The most widely used in vivo model for lung fibrosis remains the single dose bleomycin model, despite challenges relating to the validity of the clinical translation of this model.
At Envigo, we are currently developing a low-dose repeat systemic bleomycin model of lung fibrosis, mimicking the progression of the disease seen in the clinic whilst reducing the burden on the animals involved in non-clinical testing. We foresee that the in vivo requirements for lung fibrosis models will continue to grow as new drugs are developed in this area of unmet need. This can be partly evidenced by the fact that, currently, the European Medicines Agency (EMA) has given 15 medicines rare disease (orphan) designations for pulmonary fibrosis. An orphan designation allows a pharmaceutical company to benefit from incentives granted by the European Union to develop medicines for rare diseases. Incentives can include reduced fees and protection from competition once the medicine is marketed.
And although predicting the future is certainly challenging, especially in dynamic disciplines such as biomedical and biopharmaceutical research, it is clear there will be an ever greater use of transgenic animals that have been optimised for specific disease phenotypes, as well as biomarkers for lung fibrosis and other conditions resembling the personalised medicine approach in the clinic.

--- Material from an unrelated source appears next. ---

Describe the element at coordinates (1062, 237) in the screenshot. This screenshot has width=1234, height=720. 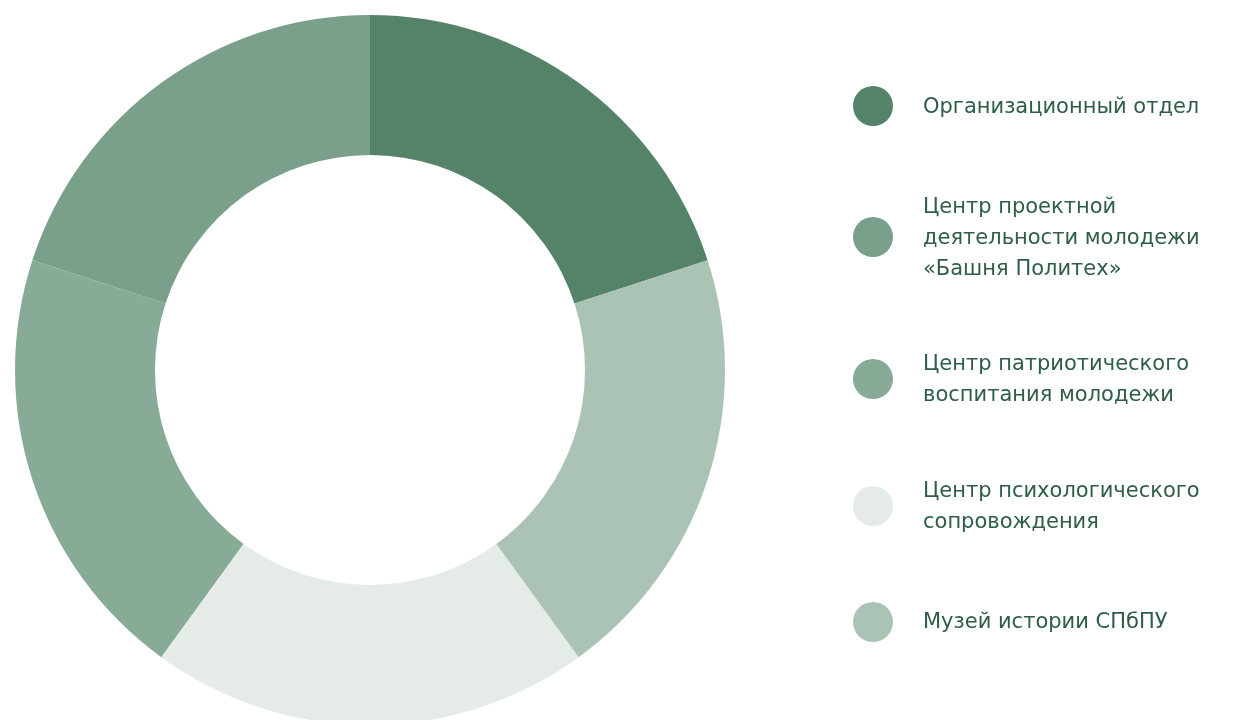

Such advances will increasingly be augmented or replaced with in vitro tools that improve research and reduce the number of animals used in the scientific research community.
In our experience, the success of in vivo studies requires integrated work between CRO scientists and the study sponsor, as well as a range of internal disciplines — including pathology, formulation chemistry, bioanalysis, toxicology and dedicated biomarkers scientists. For respiratory studies, we also include inhalation scientists who can help to support the study design for drugs intended to be administered by the inhaled route. By working together, these disciplines devise robust study designs and testing regimens that maximise the value of each in vivo experiment.

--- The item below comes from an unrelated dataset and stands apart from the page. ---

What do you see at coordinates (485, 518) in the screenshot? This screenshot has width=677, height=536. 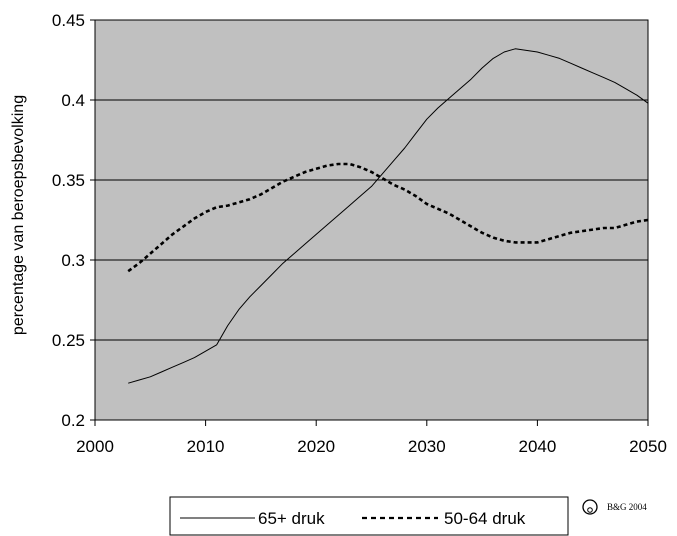 I see `legend-label-50-64: 50-64 druk` at bounding box center [485, 518].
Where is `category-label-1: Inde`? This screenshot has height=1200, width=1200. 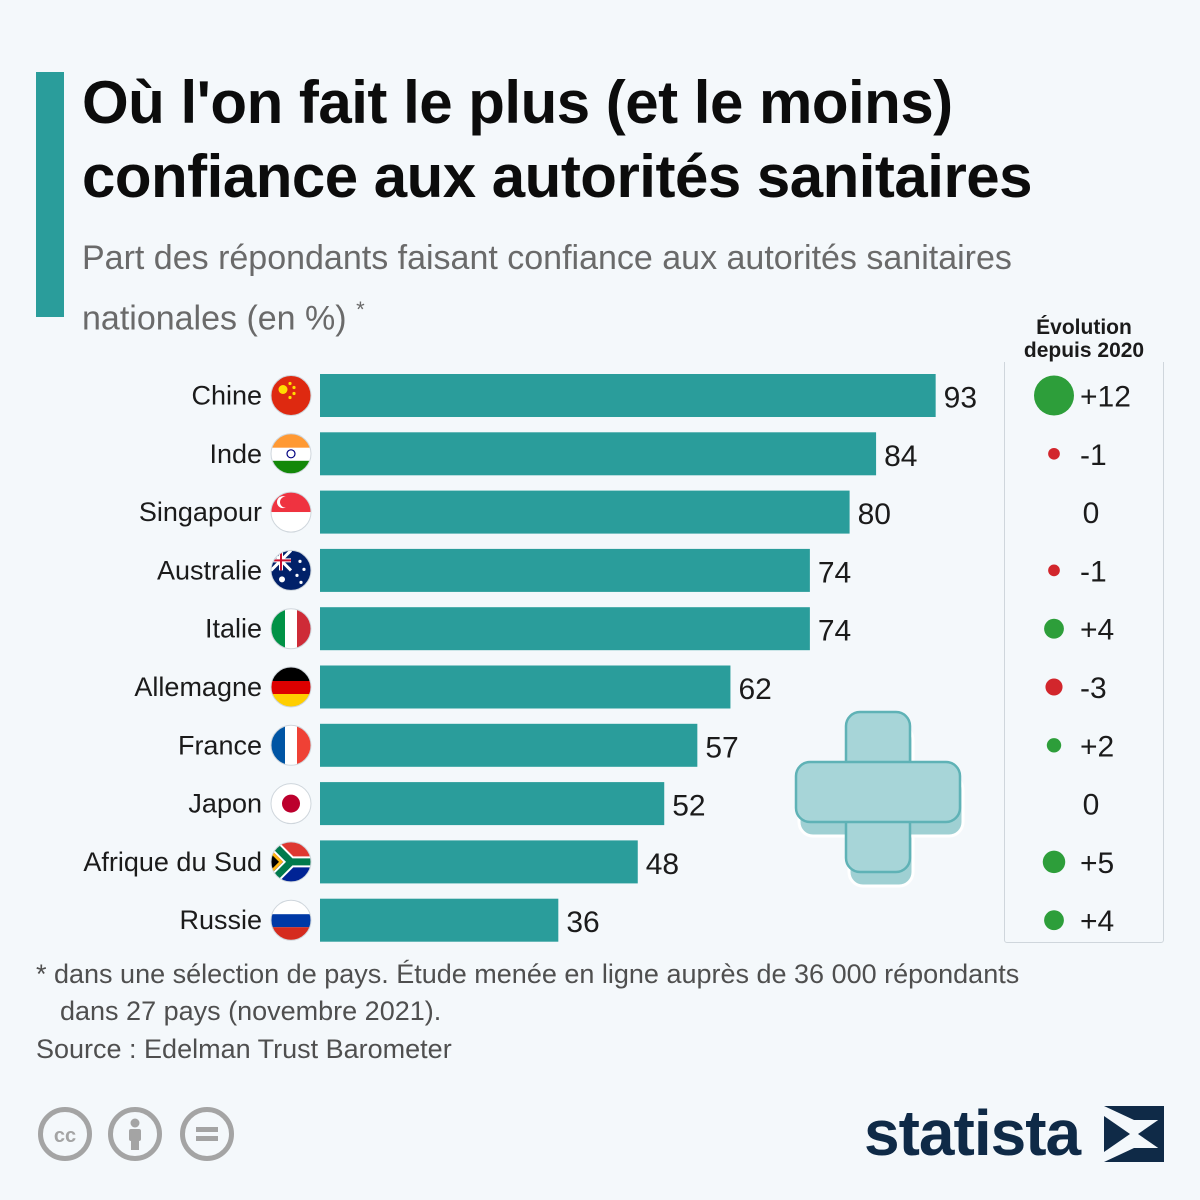 category-label-1: Inde is located at coordinates (236, 454).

With this approach, Envigo has the flexibility to adjust and refine existing in vivo models, incorporate additional clinically relevant endpoints and validate these endpoints. Building bespoke studies is essential because, as Jeffery Everitt from GSK put it: “Optimal study design is not a one-size-fits-all proposition.”
Having the appropriate validated in vivo models is essential to improve the effectiveness of preclinical work, as is designing studies that include multiple endpoints that are of clinical relevance. This trend towards multiplex, clinically relevant endpoints allows scientists to continue maximising the information we can gain from fewer animals.

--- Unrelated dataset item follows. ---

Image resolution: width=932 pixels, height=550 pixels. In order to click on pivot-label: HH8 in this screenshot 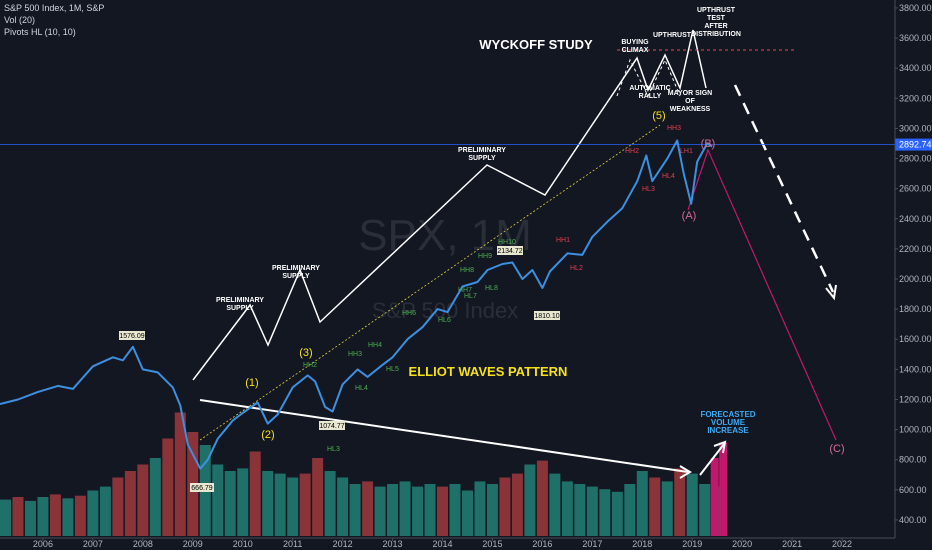, I will do `click(467, 270)`.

Envigo employs a variety of pharmacological and functional endpoints that we incorporate into existing in vivo models as needed. Clinically relevant functional endpoints for in vivo respiratory studies include rodent non-invasive and invasive lung function testing that allows the assessment of measures such as forced expiratory volume (FEV), forced vital capacity (FVC) and peak expiratory flow (PEF). Plus, techniques such as bronchoalveolar lavage (BAL) enable the assessment of biomarkers such as total and differential cell counts and inflammatory cytokines.
In vivo models of disease states are evolving, with more robust and complex study designs allowing the gathering of data for multiplex, clinically relevant endpoints. Such models are increasingly being deployed alongside ex vivo testing tools. This empowers scientists in CROs and elsewhere to maximise the results we gain from each animal experiment, thus helping us to reduce animal usage while generating higher quality data for our studies.